Assuming the volatility continues, this is exactly what we plan to do in the new year with the new TFSA and RRSP contribution rooms.
“Your green days are made during the beet red days.”
“Be fearful when others are greedy, and be greedy when others are fearful.” (Warren Buffett)
I really love these two quotes. This is why one should always look to invest in profitable companies with solid track record. Invest in companies that you understand well, and examine the businesses as if you are an owner.
Dividend Score Card – July 2023
Here’s our dividend scorecard for a quick overview of how we did in July.
It’s nice to see that we had a new monthly dividend income record.
The overall total dividend decrease caused by July’s dividend transactions isn’t great. But looking long term, I think our dividend portfolio is better off by closing out Dream Industrial REIT and RioCan REIT. Alimentation Couche-Tard should provide a solid total return for many years to come. It is also nice to add another solid growth stock to the consumer staples sector.

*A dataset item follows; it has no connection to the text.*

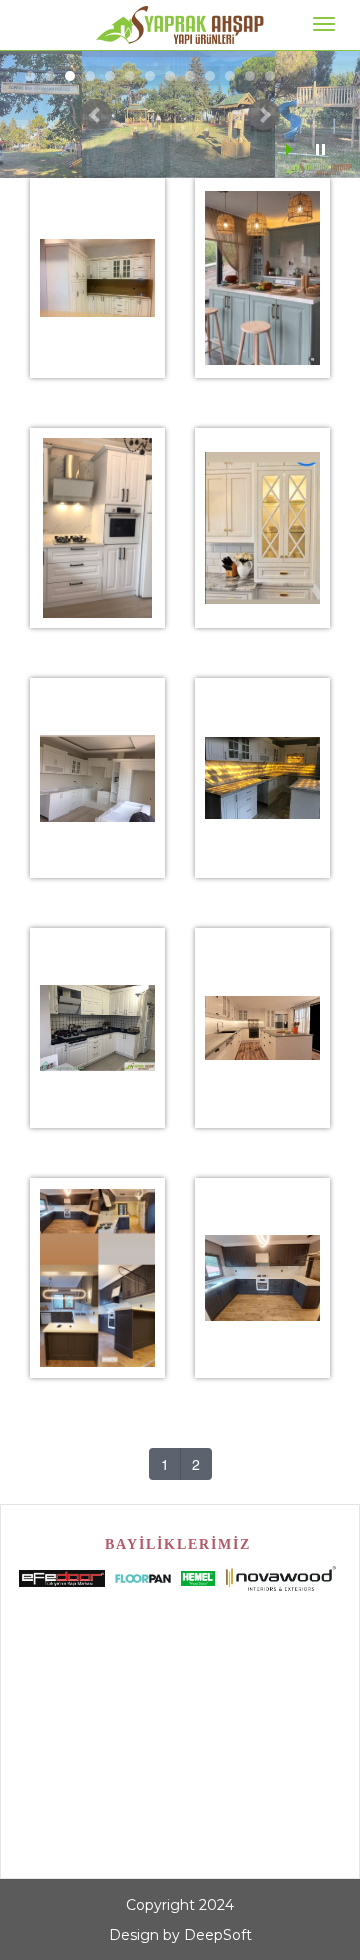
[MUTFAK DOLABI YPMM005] (98, 1003)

Dividend Income – July 2023 Summary
After seven months, we have received a total of $30,357.88 in dividend income, putting us very close to the 2021 annual dividend income total with five months to go.
At $30,357.88 we are about 62% of the way to our $49,000 dividend income goal for this year. With five more months to go, I believe we are on track to accomplish this goal.
Now, putting things in perspective, our total dividend income of $30,357.88 is equivalent of:
- $143.20 per day or $5.97 per hour
- $24.48 per hour working wage or $979.29 per week after 31 working weeks
Mrs. T and I are very pleased with our dividend income progress and we feel blessed to have started our financial independence journey back in 2011. We certainly have made a lot of progress in the last 13 years. Who knew what our financial journey would look like if we weren’t given the “Secrets of the Millionaire Mind“ book that many years ago…
Knowing our respective frugal upbringing backgrounds, I have no doubt that we would have started our financial independence journey anyway, but perhaps a number of years later. I am really appreciative of all the advice I have received from like-minded people over the years.
We’re at a point where we can sustain our current lifestyle by living off dividends and working part time. This fact alone provides a lot of comfort and calmness for me, especially considering my company just recently announced a significant workforce reduction and many of the long time employees were let go thankfully, not including me).
Having options is definitely a good thing!